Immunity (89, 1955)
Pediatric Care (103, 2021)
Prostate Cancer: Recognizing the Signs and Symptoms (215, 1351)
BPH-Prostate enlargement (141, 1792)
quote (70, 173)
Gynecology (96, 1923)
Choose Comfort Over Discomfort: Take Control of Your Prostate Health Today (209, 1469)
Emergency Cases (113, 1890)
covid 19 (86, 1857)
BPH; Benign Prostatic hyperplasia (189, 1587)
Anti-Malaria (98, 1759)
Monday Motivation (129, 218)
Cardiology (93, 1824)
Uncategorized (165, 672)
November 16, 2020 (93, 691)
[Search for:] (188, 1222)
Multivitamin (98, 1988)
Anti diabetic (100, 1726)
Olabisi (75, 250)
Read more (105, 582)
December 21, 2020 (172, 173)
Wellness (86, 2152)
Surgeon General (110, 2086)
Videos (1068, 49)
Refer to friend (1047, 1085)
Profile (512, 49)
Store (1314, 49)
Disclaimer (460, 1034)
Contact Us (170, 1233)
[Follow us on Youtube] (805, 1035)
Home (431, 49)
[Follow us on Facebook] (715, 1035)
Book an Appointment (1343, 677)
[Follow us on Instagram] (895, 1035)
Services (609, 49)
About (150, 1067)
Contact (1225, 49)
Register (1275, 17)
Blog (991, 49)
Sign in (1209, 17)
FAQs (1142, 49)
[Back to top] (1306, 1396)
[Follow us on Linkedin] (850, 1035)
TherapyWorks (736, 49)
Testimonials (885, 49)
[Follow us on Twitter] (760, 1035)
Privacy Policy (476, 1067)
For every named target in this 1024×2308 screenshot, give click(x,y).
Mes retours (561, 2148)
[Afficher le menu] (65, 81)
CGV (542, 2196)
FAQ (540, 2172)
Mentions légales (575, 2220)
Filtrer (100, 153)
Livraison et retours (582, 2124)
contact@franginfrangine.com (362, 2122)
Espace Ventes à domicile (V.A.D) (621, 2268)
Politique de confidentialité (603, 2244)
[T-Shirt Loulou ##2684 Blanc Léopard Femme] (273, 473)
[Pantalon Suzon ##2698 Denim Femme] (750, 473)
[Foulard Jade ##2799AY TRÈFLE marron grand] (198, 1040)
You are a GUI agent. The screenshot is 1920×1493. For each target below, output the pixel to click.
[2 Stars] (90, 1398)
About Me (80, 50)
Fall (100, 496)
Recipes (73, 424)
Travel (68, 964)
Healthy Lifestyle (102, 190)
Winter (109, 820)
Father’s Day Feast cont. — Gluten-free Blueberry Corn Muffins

Try it: Using the data above, reproduce every line exactly.

Solution to the exercise:
Immunity (89, 1955)
Pediatric Care (103, 2021)
Prostate Cancer: Recognizing the Signs and Symptoms (215, 1351)
BPH-Prostate enlargement (141, 1792)
quote (70, 173)
Gynecology (96, 1923)
Choose Comfort Over Discomfort: Take Control of Your Prostate Health Today (209, 1469)
Emergency Cases (113, 1890)
covid 19 (86, 1857)
BPH; Benign Prostatic hyperplasia (189, 1587)
Anti-Malaria (98, 1759)
Monday Motivation (129, 218)
Cardiology (93, 1824)
Uncategorized (165, 672)
November 16, 2020 (93, 691)
[Search for:] (188, 1222)
Multivitamin (98, 1988)
Anti diabetic (100, 1726)
Olabisi (75, 250)
Read more (105, 582)
December 21, 2020 (172, 173)
Wellness (86, 2152)
Surgeon General (110, 2086)
Videos (1068, 49)
Refer to friend (1047, 1085)
Profile (512, 49)
Store (1314, 49)
Disclaimer (460, 1034)
Contact Us (170, 1233)
[Follow us on Youtube] (805, 1035)
Home (431, 49)
[Follow us on Facebook] (715, 1035)
Book an Appointment (1343, 677)
[Follow us on Instagram] (895, 1035)
Services (609, 49)
About (150, 1067)
Contact (1225, 49)
Register (1275, 17)
Blog (991, 49)
Sign in (1209, 17)
FAQs (1142, 49)
[Back to top] (1306, 1396)
[Follow us on Linkedin] (850, 1035)
TherapyWorks (736, 49)
Testimonials (885, 49)
[Follow us on Twitter] (760, 1035)
Privacy Policy (476, 1067)
For every named target in this 1024×2308 screenshot, give click(x,y).
Mes retours (561, 2148)
[Afficher le menu] (65, 81)
CGV (542, 2196)
FAQ (540, 2172)
Mentions légales (575, 2220)
Filtrer (100, 153)
Livraison et retours (582, 2124)
contact@franginfrangine.com (362, 2122)
Espace Ventes à domicile (V.A.D) (621, 2268)
Politique de confidentialité (603, 2244)
[T-Shirt Loulou ##2684 Blanc Léopard Femme] (273, 473)
[Pantalon Suzon ##2698 Denim Femme] (750, 473)
[Foulard Jade ##2799AY TRÈFLE marron grand] (198, 1040)
You are a GUI agent. The screenshot is 1920×1493. For each target below, output the pixel to click.
[2 Stars] (90, 1398)
About Me (80, 50)
Fall (100, 496)
Recipes (73, 424)
Travel (68, 964)
Healthy Lifestyle (102, 190)
Winter (109, 820)
Father’s Day Feast cont. — Gluten-free Blueberry Corn Muffins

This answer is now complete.